→ Stated task: Pick out every line in the listing below that contains the word "computer", and copy each one in full.

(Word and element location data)
--- START ---

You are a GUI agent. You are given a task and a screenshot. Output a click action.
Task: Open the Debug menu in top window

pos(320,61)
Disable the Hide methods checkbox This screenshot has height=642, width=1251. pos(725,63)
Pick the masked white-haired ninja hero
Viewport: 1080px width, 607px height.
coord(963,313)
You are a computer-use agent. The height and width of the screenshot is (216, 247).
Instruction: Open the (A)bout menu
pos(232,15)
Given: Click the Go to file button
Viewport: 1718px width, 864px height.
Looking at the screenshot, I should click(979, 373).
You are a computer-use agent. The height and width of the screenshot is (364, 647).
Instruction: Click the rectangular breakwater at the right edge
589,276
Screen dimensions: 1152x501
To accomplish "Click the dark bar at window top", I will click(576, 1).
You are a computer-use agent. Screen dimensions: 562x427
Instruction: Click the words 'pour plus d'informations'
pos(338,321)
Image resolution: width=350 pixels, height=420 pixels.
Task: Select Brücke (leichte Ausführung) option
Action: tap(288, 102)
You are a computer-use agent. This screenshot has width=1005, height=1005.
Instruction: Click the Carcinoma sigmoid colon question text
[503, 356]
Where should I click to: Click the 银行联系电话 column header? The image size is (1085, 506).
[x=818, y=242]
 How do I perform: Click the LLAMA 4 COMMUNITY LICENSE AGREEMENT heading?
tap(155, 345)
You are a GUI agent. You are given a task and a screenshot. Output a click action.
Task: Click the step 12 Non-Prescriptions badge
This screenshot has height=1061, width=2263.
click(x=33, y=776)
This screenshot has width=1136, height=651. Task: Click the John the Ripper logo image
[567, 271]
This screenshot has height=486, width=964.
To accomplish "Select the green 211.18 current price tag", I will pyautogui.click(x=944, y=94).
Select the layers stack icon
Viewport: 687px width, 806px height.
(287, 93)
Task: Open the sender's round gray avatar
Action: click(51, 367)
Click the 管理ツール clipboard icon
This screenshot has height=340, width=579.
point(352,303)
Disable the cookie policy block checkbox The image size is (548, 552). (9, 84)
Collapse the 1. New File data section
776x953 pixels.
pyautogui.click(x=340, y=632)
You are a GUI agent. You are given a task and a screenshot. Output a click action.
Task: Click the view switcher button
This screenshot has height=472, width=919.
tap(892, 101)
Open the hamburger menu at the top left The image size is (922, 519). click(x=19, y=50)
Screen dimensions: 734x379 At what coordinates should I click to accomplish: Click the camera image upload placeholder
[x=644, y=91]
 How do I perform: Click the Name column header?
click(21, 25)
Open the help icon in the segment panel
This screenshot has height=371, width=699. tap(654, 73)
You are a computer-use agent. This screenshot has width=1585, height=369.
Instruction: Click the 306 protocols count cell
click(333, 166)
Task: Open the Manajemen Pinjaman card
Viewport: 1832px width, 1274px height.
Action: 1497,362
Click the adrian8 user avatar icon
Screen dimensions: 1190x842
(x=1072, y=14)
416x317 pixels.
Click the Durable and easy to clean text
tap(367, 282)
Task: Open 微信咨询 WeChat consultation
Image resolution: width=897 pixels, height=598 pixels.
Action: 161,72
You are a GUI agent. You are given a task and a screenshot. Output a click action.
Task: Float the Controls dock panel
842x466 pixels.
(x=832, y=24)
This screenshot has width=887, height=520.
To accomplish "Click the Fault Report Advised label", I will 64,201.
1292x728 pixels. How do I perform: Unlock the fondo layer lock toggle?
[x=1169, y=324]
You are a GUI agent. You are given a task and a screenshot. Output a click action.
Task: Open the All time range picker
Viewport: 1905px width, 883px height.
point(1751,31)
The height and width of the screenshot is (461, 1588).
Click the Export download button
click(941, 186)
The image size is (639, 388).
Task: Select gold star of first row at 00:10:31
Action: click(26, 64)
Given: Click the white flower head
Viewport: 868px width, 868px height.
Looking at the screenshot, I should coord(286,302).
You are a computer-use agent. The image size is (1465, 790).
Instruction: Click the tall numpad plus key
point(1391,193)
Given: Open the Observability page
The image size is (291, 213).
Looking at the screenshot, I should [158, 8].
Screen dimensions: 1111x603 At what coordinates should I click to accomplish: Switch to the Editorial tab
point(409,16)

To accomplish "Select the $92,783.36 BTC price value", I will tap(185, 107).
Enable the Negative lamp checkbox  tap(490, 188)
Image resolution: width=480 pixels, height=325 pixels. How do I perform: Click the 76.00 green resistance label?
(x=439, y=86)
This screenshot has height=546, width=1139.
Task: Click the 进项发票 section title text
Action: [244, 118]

--- END ---

→ Exercise response:
You are a computer-use agent. The height and width of the screenshot is (216, 247).
You are a computer-use agent. The height and width of the screenshot is (364, 647).
You are a computer-use agent. Screen dimensions: 562x427
You are a computer-use agent. This screenshot has width=1005, height=1005.
You are a computer-use agent. This screenshot has width=1585, height=369.
You are a computer-use agent. The image size is (1465, 790).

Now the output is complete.